Insights into Neanderthal group sizes
19 October 2022 (Skov et al. Nature)
Dramatic new insights have been revealed into Neanderthal social group size through genomic analysis at the sites of Chagyrskaya and Okladnikov caves in the Siberian Altai. Of 13 individual Neanderthals analysed, we identified several that were related to one another – among them a father and his teenage daughter. DNA was successfully retrieved from 13 Neanderthals – 7 men and 6 women, of which 8 were adults and 5 were children and young adolescents. This is the largest number of people ever genetically sequenced in a single study in such detail.
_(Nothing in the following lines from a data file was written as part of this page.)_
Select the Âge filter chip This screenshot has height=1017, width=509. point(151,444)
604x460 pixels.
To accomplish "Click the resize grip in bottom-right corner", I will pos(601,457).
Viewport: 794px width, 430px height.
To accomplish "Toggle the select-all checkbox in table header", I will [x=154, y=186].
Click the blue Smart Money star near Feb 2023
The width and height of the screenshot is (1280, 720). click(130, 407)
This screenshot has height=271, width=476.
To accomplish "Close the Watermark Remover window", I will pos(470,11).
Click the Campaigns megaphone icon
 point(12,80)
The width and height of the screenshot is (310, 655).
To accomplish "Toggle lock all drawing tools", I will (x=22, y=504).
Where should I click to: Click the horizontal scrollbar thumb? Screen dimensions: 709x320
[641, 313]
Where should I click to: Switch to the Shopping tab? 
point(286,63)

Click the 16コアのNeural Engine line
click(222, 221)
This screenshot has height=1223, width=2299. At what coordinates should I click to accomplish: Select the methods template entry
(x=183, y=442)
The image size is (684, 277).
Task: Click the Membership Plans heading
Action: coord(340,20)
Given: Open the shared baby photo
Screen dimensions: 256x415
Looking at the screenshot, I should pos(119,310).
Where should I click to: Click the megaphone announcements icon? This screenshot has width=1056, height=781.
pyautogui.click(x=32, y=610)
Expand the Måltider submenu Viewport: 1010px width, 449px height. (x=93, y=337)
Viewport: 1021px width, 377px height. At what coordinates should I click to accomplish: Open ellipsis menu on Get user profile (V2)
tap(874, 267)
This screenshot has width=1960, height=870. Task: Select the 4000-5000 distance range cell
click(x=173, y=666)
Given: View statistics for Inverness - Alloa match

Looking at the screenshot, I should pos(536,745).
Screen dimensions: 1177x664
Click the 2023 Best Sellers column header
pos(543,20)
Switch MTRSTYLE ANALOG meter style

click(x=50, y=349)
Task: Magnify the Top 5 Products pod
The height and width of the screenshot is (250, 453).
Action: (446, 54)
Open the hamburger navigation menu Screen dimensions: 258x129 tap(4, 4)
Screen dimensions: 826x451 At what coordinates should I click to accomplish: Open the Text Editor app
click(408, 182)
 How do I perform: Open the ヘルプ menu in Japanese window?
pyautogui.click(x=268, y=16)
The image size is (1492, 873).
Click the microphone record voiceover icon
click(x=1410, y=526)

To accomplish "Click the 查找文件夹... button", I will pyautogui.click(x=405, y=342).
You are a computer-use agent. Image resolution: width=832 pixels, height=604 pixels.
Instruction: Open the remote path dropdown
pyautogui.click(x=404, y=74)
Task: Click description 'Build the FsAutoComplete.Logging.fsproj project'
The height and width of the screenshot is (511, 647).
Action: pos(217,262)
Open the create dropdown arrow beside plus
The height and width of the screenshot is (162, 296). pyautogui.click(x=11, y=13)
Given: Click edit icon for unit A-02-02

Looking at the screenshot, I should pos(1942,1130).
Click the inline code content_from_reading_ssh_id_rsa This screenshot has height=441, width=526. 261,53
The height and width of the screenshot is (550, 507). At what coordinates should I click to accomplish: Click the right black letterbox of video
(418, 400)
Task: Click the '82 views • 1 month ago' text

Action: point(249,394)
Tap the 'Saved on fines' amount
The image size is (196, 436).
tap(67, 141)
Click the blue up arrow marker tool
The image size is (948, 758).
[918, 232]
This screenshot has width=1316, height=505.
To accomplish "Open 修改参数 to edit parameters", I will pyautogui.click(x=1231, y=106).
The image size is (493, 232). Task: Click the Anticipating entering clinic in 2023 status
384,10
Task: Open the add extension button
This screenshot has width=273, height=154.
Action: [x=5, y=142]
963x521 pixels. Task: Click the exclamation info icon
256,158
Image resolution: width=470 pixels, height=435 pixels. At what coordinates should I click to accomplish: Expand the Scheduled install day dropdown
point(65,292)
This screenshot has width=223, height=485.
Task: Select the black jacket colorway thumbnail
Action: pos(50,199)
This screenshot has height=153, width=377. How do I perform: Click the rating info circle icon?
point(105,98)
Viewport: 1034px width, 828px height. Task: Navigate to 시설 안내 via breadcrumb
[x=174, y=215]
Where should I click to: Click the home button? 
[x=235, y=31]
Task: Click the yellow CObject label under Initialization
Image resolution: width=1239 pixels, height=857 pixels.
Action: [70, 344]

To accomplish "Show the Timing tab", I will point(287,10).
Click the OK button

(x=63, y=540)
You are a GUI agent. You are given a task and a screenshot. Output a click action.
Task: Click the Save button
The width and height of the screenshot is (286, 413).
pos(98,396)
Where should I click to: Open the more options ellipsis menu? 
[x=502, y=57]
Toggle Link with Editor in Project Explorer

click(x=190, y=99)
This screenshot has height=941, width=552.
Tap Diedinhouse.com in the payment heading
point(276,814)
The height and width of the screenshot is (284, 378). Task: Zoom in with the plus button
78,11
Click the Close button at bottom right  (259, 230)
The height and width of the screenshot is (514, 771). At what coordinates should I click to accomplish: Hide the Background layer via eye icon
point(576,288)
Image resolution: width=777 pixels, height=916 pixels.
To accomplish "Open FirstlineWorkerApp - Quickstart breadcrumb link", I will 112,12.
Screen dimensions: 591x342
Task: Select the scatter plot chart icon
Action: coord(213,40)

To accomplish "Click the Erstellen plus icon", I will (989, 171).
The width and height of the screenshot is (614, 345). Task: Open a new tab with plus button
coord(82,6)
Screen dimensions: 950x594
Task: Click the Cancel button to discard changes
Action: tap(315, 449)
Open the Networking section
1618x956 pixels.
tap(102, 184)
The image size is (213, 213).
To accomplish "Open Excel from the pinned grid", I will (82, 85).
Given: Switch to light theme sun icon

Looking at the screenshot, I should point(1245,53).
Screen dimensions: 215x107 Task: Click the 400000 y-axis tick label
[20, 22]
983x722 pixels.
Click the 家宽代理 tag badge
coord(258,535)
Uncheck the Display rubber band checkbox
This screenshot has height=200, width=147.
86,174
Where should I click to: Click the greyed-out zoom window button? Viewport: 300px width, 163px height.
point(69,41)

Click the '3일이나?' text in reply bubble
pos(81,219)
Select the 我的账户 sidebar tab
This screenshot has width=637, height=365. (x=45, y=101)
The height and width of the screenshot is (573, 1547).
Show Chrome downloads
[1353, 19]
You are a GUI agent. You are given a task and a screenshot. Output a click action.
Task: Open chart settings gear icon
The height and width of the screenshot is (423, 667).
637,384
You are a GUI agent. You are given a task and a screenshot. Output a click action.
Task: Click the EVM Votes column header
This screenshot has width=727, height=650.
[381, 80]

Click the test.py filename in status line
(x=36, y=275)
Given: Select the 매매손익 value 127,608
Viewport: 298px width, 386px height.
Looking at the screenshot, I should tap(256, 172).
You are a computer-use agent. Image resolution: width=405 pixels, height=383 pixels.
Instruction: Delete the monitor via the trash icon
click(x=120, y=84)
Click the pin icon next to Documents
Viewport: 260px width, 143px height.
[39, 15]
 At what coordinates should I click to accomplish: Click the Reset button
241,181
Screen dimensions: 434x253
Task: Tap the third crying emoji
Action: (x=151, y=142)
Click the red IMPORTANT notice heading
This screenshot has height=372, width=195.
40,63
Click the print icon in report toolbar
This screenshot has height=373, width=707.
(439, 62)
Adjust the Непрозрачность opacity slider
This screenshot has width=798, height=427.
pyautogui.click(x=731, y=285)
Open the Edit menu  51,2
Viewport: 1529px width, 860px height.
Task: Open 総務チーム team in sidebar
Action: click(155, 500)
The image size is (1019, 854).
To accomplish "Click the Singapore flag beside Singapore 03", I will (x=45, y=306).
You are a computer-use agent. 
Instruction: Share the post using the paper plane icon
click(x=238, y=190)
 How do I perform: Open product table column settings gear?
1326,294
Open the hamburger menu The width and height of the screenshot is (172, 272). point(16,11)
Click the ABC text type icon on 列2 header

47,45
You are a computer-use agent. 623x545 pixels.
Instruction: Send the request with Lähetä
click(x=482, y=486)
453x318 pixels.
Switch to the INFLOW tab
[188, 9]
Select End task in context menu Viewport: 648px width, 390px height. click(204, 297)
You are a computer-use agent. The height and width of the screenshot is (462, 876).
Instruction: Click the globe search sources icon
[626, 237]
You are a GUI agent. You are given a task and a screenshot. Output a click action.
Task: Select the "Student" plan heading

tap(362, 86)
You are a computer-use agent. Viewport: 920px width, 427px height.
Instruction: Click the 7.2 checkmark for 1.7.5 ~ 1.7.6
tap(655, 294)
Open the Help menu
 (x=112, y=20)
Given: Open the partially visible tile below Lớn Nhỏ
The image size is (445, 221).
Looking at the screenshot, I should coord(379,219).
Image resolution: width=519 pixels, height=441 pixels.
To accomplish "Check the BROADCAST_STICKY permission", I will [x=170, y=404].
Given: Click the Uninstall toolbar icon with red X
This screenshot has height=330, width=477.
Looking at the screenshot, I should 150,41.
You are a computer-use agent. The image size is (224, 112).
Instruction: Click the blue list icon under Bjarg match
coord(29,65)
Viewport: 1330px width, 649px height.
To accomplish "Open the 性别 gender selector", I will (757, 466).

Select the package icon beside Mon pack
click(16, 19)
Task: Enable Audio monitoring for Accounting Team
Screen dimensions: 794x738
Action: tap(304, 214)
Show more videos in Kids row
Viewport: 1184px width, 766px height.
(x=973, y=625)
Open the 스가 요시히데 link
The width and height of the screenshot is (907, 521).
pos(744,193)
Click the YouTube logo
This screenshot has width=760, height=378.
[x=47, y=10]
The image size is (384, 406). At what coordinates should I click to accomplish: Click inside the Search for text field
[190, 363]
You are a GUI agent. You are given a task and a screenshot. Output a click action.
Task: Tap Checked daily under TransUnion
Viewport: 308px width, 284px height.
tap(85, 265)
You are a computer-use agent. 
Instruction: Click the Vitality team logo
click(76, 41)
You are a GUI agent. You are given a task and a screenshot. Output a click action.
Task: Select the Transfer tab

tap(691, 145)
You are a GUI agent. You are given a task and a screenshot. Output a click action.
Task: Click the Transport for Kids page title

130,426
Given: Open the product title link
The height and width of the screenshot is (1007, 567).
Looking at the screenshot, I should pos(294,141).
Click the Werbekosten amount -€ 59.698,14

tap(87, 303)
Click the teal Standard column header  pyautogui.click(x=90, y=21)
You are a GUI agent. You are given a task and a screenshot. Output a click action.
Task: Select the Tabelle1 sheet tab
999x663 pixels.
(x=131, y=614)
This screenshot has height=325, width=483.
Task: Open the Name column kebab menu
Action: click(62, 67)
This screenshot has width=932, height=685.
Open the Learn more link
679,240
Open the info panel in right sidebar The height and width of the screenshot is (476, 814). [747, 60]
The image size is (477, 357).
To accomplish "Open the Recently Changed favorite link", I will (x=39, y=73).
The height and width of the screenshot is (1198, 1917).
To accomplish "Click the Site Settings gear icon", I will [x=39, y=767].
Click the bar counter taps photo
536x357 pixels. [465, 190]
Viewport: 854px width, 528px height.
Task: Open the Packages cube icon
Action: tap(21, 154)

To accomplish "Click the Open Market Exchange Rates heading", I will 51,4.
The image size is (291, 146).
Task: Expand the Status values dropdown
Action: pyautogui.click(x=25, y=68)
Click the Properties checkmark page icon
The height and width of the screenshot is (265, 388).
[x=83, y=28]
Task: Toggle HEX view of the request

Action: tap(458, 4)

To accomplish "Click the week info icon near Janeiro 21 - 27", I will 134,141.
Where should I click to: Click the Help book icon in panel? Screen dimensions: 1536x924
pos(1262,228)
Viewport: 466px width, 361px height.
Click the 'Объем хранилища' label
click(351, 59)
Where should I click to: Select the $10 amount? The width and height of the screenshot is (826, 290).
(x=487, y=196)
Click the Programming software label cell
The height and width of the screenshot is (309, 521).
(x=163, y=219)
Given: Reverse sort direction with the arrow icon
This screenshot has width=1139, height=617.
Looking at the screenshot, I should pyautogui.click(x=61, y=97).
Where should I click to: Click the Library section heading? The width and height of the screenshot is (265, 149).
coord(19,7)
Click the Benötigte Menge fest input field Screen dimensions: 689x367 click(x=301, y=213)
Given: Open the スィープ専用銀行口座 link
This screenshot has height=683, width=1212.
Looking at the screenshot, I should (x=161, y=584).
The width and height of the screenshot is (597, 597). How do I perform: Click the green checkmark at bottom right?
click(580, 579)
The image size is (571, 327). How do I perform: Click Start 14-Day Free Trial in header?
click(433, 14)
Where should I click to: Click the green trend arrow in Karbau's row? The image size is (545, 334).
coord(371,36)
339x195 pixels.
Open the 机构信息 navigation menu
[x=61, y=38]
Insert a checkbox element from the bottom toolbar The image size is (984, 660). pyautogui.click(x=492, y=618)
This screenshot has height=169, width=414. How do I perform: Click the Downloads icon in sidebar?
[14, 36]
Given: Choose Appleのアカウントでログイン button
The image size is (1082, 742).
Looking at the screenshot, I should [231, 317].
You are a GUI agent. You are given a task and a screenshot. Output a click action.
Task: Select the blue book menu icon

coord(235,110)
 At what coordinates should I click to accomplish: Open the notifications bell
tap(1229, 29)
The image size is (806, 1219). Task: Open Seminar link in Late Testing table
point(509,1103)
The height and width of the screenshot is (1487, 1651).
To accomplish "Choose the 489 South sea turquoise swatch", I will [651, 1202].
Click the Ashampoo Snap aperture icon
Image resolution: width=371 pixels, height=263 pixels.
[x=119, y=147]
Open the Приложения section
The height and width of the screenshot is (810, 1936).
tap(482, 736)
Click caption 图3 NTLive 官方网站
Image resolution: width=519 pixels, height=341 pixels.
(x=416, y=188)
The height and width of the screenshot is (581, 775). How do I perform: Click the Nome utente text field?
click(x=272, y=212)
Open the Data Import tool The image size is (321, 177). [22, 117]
This provides a glimpse into the social organization of a Neandertal community that numbered between 10-20 people. Our team worked on new AMS dating of Neanderthal remains with single amino acid (hydroxyproline) dating, showing that the Okladnikov Neanderthals, previously dated to 29-38,000 BP were in fact more than 45,000 years in age.
A refined chronology for the Middle and early Upper Paleolithic sequence of Riparo Mochi (Liguria, Italy)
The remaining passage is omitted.